28-Nov-2007: The Boondoggle
I'm going to skip ahead here a bit in my saga of the computing revolution and my very, very small part in it,
and go to the late 1980's after I had left the government and become a consultant. At first, I worked as an employee
for an outsourcing company now called ISM, Inc. My job was to go to computer sites where ISM had contracts to supply
computer support. At first, they had hired me to go back to Energy, Mines, and Resources to take over my old job there,
as EMR simply did not have any VMS expertise on staff after I had left. So, for about six months I was back in my old
job, making roughly the same amount of money, except that now my employer was external to the civil service. There was
a union grievance filed when I returned, but it went nowhere. Skill-sets are skill-sets and union seniority was irrelevant. (There had been
a union protest when I was first assigned to manage the VAXes because, even though they knew nothing about systems management,
people with more seniority in the union felt that they were more entitled to the position than I was.)
After a few other short contracts, my ISM boss suggested I go to the Department of Supplies and Services (DSS), now called PWGSC, and
see if I could help out. DEC had the computer hardware and support contract for a project with DSS, but had subcontracted operator-support
to ISM. Apparently the program had been under development for a year and there were still serious performance issues. Maybe I could take a
look?
I fixed the performance issue within a few minutes after logging on to the system. I had been asked to create my own working
account and I was appalled by the default parameter settings the system had given me. "There's no way I can work with this!" I exclaimed. So, getting
the go-ahead I adjusted the account parameters for everyone, setting them to more reasonable limits. The phone started ringing immediately with users
asking what we had done; the system was now working as it was supposed to. I was called into the Director's office and asked if what I had done
to cause the system to work was common knowledge among system managers. I answered that it was basic and that anyone calling himself a system
manager should be very familiar with the parameters whose settings I had corrected. Shortly afterwards, the VMS system manager, a Digital
employee, came to tell our group that she had been asked to leave the site.
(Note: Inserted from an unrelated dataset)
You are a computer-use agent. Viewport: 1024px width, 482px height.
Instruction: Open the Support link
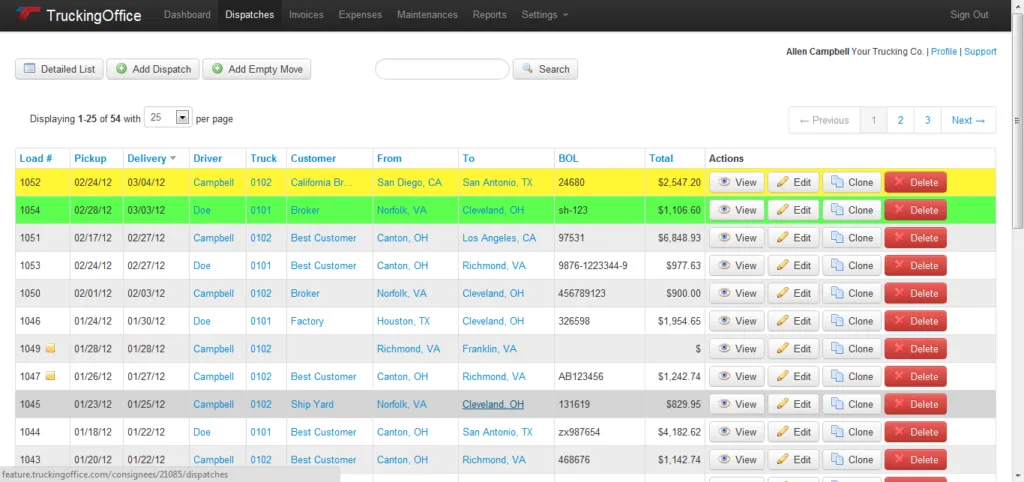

Apparently Digital had been advising DSS for the past year to purchase more hardware and buy their in-house systems tuning software and DSS,
rightly, had refused, saying that Digital had contracted to supply a working system for a given price, so don't give us any of this crap about buying
more hardware and software. When I had fixed the systems by performing a very simple and basic setup change, the project management contract with Digital was torn up
and handed over to ISM. I was there for more than three years with nothing much to do except tweak the systems now and then.
It was during this time that ISM landed a very small contract to analyse the problems that the Department of External Affairs was having with their new
VAX installation. This one was in the newspapers who were complaining that External Affairs had spent more than $265,000,000.00 on a computer system that
did not work and wanted to spend roughly another $300,000,000 on it. Its purpose was to provide a secure world-wide link between Canada's embassies
overseas and head office in Ottawa. I was asked to go in and do two things: 1) determine whether the software acceptance
testing would need to start over from the beginning after the contractor had made major changes to the software; and 2) look at the system and write up a list of
recommendations on how to improve performance. Everyone I spoke to at External Affairs was defensive and upset about the newspaper stories, taking care to explain
to me that it was a two phase project and the $265,000,000.00 had been for the first stage only.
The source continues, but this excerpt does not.